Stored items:
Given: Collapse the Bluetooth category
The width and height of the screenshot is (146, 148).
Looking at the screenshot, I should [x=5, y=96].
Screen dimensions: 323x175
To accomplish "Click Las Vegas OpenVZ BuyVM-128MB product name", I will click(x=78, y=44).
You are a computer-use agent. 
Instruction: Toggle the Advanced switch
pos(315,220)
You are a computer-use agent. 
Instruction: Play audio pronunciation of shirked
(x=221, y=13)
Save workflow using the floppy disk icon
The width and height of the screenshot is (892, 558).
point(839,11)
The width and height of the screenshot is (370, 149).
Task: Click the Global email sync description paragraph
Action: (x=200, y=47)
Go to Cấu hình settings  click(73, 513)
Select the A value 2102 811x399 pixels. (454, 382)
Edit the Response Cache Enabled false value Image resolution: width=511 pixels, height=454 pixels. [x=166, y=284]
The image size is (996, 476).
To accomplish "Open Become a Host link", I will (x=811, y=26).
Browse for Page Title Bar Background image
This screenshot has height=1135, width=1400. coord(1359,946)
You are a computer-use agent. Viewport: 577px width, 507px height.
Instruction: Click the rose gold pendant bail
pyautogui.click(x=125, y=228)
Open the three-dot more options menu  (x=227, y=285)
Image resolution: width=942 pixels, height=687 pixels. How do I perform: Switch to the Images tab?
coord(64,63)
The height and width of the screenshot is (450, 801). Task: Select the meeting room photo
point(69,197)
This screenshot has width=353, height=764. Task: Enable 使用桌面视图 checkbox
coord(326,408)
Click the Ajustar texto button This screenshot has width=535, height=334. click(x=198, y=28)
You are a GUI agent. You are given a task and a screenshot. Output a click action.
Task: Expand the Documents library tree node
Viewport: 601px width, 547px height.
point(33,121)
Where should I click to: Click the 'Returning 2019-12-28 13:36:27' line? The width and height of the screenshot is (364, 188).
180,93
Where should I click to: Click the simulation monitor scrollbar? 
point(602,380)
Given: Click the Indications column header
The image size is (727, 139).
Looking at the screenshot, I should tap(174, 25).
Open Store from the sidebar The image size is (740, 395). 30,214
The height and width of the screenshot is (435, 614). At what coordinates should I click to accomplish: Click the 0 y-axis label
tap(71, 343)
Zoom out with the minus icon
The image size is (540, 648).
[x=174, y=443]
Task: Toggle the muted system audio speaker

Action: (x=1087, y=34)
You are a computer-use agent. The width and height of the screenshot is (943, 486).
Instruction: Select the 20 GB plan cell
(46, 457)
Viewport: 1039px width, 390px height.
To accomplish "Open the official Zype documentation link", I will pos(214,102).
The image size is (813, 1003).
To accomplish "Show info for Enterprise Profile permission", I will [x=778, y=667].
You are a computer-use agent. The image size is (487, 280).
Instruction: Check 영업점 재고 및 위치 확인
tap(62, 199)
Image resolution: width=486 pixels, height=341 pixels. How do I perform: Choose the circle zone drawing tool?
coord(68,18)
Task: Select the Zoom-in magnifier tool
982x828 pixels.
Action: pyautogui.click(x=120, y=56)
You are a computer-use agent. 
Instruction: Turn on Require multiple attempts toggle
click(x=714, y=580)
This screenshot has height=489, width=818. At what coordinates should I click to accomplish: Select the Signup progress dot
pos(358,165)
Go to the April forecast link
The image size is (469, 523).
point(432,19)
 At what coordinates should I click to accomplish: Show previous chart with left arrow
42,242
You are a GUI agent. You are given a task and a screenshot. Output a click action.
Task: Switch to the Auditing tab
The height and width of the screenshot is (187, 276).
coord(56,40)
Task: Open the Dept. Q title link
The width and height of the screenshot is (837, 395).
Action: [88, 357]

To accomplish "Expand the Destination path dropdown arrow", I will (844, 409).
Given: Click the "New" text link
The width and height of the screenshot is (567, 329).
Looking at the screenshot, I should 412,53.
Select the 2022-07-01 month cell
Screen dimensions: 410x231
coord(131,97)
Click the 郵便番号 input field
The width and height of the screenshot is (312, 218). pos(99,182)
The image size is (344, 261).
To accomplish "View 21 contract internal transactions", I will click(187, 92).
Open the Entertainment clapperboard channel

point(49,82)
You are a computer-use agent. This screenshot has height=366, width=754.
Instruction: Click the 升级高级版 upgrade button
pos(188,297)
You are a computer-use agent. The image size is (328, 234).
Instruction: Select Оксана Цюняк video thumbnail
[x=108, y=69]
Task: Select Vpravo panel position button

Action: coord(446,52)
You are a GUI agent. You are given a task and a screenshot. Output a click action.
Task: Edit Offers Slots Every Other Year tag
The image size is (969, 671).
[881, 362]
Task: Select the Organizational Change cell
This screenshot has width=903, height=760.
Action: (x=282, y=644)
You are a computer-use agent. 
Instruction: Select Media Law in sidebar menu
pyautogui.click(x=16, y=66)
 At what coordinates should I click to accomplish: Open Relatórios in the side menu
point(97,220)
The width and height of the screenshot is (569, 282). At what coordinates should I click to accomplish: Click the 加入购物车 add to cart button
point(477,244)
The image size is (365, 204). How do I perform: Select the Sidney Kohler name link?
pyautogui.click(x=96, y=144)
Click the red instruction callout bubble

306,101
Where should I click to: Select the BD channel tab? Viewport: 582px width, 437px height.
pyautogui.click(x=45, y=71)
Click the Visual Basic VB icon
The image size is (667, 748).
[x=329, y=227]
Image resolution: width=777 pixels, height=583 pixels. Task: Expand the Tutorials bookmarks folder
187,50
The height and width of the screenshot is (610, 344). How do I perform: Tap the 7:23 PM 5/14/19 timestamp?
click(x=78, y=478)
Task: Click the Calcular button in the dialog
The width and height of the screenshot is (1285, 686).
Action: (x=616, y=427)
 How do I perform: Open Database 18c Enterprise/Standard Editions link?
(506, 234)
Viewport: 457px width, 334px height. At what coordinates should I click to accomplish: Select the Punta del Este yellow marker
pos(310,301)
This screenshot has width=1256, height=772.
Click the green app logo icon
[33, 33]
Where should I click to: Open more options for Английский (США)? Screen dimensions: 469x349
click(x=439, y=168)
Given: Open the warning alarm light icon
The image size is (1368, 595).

> _REQUIREMENT_:
Each entry shown above should be transcribed exactly as written.

> _OUTPUT_:
Given: Collapse the Bluetooth category
The width and height of the screenshot is (146, 148).
Looking at the screenshot, I should [x=5, y=96].
Screen dimensions: 323x175
To accomplish "Click Las Vegas OpenVZ BuyVM-128MB product name", I will click(x=78, y=44).
You are a computer-use agent. 
Instruction: Toggle the Advanced switch
pos(315,220)
You are a computer-use agent. 
Instruction: Play audio pronunciation of shirked
(x=221, y=13)
Save workflow using the floppy disk icon
The width and height of the screenshot is (892, 558).
point(839,11)
The width and height of the screenshot is (370, 149).
Task: Click the Global email sync description paragraph
Action: (x=200, y=47)
Go to Cấu hình settings  click(73, 513)
Select the A value 2102 811x399 pixels. (454, 382)
Edit the Response Cache Enabled false value Image resolution: width=511 pixels, height=454 pixels. [x=166, y=284]
The image size is (996, 476).
To accomplish "Open Become a Host link", I will (x=811, y=26).
Browse for Page Title Bar Background image
This screenshot has height=1135, width=1400. coord(1359,946)
You are a computer-use agent. Viewport: 577px width, 507px height.
Instruction: Click the rose gold pendant bail
pyautogui.click(x=125, y=228)
Open the three-dot more options menu  (x=227, y=285)
Image resolution: width=942 pixels, height=687 pixels. How do I perform: Switch to the Images tab?
coord(64,63)
The height and width of the screenshot is (450, 801). Task: Select the meeting room photo
point(69,197)
This screenshot has width=353, height=764. Task: Enable 使用桌面视图 checkbox
coord(326,408)
Click the Ajustar texto button This screenshot has width=535, height=334. click(x=198, y=28)
You are a GUI agent. You are given a task and a screenshot. Output a click action.
Task: Expand the Documents library tree node
Viewport: 601px width, 547px height.
point(33,121)
Where should I click to: Click the 'Returning 2019-12-28 13:36:27' line? The width and height of the screenshot is (364, 188).
180,93
Where should I click to: Click the simulation monitor scrollbar? 
point(602,380)
Given: Click the Indications column header
The image size is (727, 139).
Looking at the screenshot, I should tap(174, 25).
Open Store from the sidebar The image size is (740, 395). 30,214
The height and width of the screenshot is (435, 614). At what coordinates should I click to accomplish: Click the 0 y-axis label
tap(71, 343)
Zoom out with the minus icon
The image size is (540, 648).
[x=174, y=443]
Task: Toggle the muted system audio speaker

Action: (x=1087, y=34)
You are a computer-use agent. The width and height of the screenshot is (943, 486).
Instruction: Select the 20 GB plan cell
(46, 457)
Viewport: 1039px width, 390px height.
To accomplish "Open the official Zype documentation link", I will pos(214,102).
The image size is (813, 1003).
To accomplish "Show info for Enterprise Profile permission", I will [x=778, y=667].
You are a computer-use agent. The image size is (487, 280).
Instruction: Check 영업점 재고 및 위치 확인
tap(62, 199)
Image resolution: width=486 pixels, height=341 pixels. How do I perform: Choose the circle zone drawing tool?
coord(68,18)
Task: Select the Zoom-in magnifier tool
982x828 pixels.
Action: pyautogui.click(x=120, y=56)
You are a computer-use agent. 
Instruction: Turn on Require multiple attempts toggle
click(x=714, y=580)
This screenshot has height=489, width=818. At what coordinates should I click to accomplish: Select the Signup progress dot
pos(358,165)
Go to the April forecast link
The image size is (469, 523).
point(432,19)
 At what coordinates should I click to accomplish: Show previous chart with left arrow
42,242
You are a GUI agent. You are given a task and a screenshot. Output a click action.
Task: Switch to the Auditing tab
The height and width of the screenshot is (187, 276).
coord(56,40)
Task: Open the Dept. Q title link
The width and height of the screenshot is (837, 395).
Action: [88, 357]

To accomplish "Expand the Destination path dropdown arrow", I will (844, 409).
Given: Click the "New" text link
The width and height of the screenshot is (567, 329).
Looking at the screenshot, I should 412,53.
Select the 2022-07-01 month cell
Screen dimensions: 410x231
coord(131,97)
Click the 郵便番号 input field
The width and height of the screenshot is (312, 218). pos(99,182)
The image size is (344, 261).
To accomplish "View 21 contract internal transactions", I will click(187, 92).
Open the Entertainment clapperboard channel

point(49,82)
You are a computer-use agent. This screenshot has height=366, width=754.
Instruction: Click the 升级高级版 upgrade button
pos(188,297)
You are a computer-use agent. The image size is (328, 234).
Instruction: Select Оксана Цюняк video thumbnail
[x=108, y=69]
Task: Select Vpravo panel position button

Action: coord(446,52)
You are a GUI agent. You are given a task and a screenshot. Output a click action.
Task: Edit Offers Slots Every Other Year tag
The image size is (969, 671).
[881, 362]
Task: Select the Organizational Change cell
This screenshot has width=903, height=760.
Action: (x=282, y=644)
You are a computer-use agent. 
Instruction: Select Media Law in sidebar menu
pyautogui.click(x=16, y=66)
 At what coordinates should I click to accomplish: Open Relatórios in the side menu
point(97,220)
The width and height of the screenshot is (569, 282). At what coordinates should I click to accomplish: Click the 加入购物车 add to cart button
point(477,244)
The image size is (365, 204). How do I perform: Select the Sidney Kohler name link?
pyautogui.click(x=96, y=144)
Click the red instruction callout bubble

306,101
Where should I click to: Select the BD channel tab? Viewport: 582px width, 437px height.
pyautogui.click(x=45, y=71)
Click the Visual Basic VB icon
The image size is (667, 748).
[x=329, y=227]
Image resolution: width=777 pixels, height=583 pixels. Task: Expand the Tutorials bookmarks folder
187,50
The height and width of the screenshot is (610, 344). How do I perform: Tap the 7:23 PM 5/14/19 timestamp?
click(x=78, y=478)
Task: Click the Calcular button in the dialog
The width and height of the screenshot is (1285, 686).
Action: (x=616, y=427)
 How do I perform: Open Database 18c Enterprise/Standard Editions link?
(506, 234)
Viewport: 457px width, 334px height. At what coordinates should I click to accomplish: Select the Punta del Este yellow marker
pos(310,301)
This screenshot has width=1256, height=772.
Click the green app logo icon
[33, 33]
Where should I click to: Open more options for Английский (США)? Screen dimensions: 469x349
click(x=439, y=168)
Given: Open the warning alarm light icon
The image size is (1368, 595).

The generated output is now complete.